Our dossier was vague.  No kidding on that one.  Our dossier took longer than I wanted, because our case worker wanted everything to match...monies, dates, etc.   I pay attention to details, and I could not figure out how it was all to match with dates and monies always changing....ugh.   When we received our final copy of the dossier, I was conserned about the type of child we would consider section, because it was so vague.  We discussed medical conditions in detail, like 1 1/2 hours! And I explained to her what those conditions were!  that was the section she skimped on! Ugh!  

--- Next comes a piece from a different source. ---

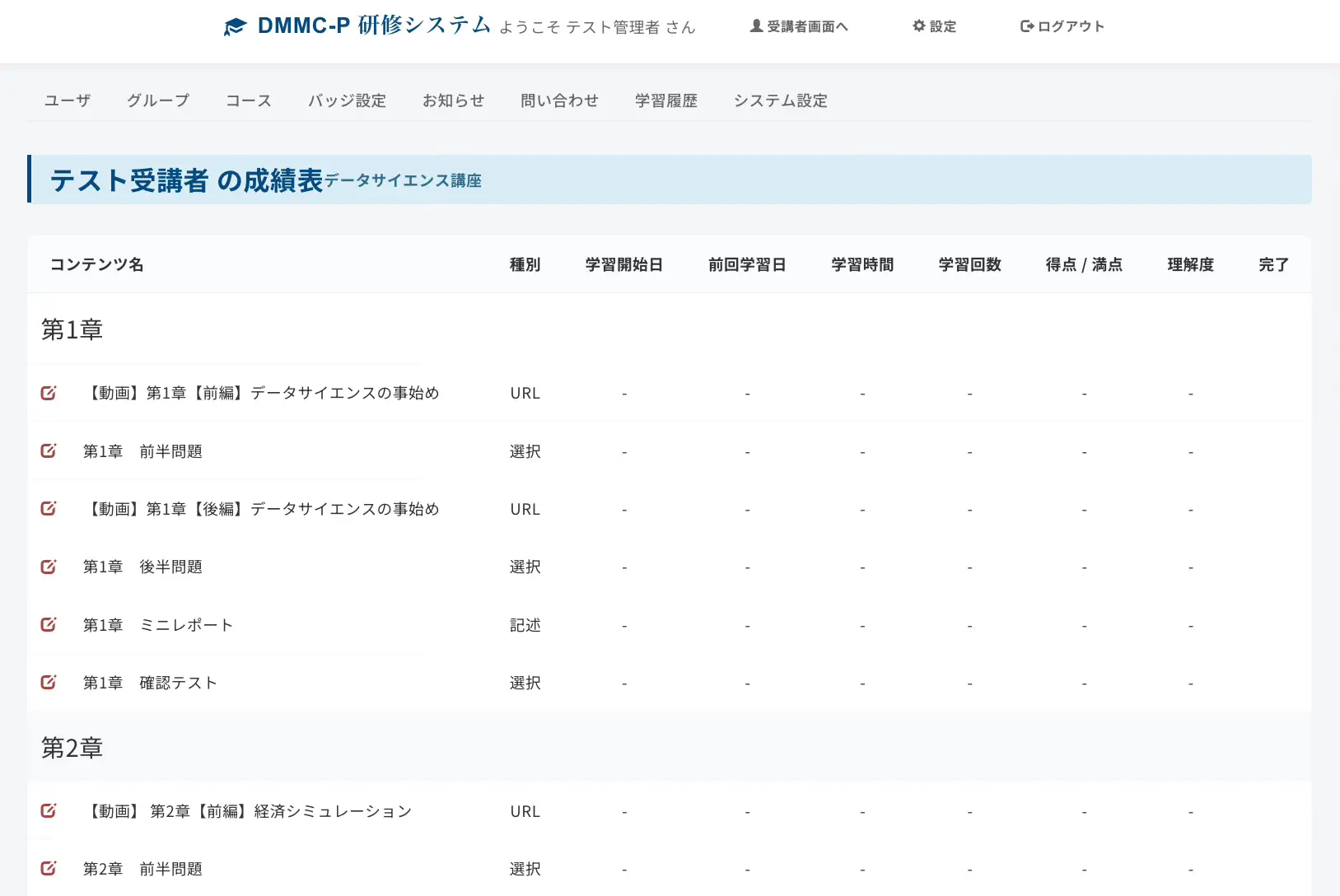Click edit icon for 第1章 前半問題
The image size is (1340, 896).
[49, 451]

Good news is we are close to knowing who our child is.   Our adoption agency is going the extra step to make sure children are matched with the right families.   Our turn is near!  If not January, then April.  Yay!  

Please don't be offended if I do not return emails, texts, or phone calls as quickly as I once did, I'm trying to stay busy... keep myself busy.  I'm focusing on a rediculously addictive candy game.   Christmas shopping is complete, except those who will not tell me what to get them.....
Time to enjoy the season, love my family and God.


Please friends, keep us in your prayers, our child in your prayers as well as the birth mother and foster family.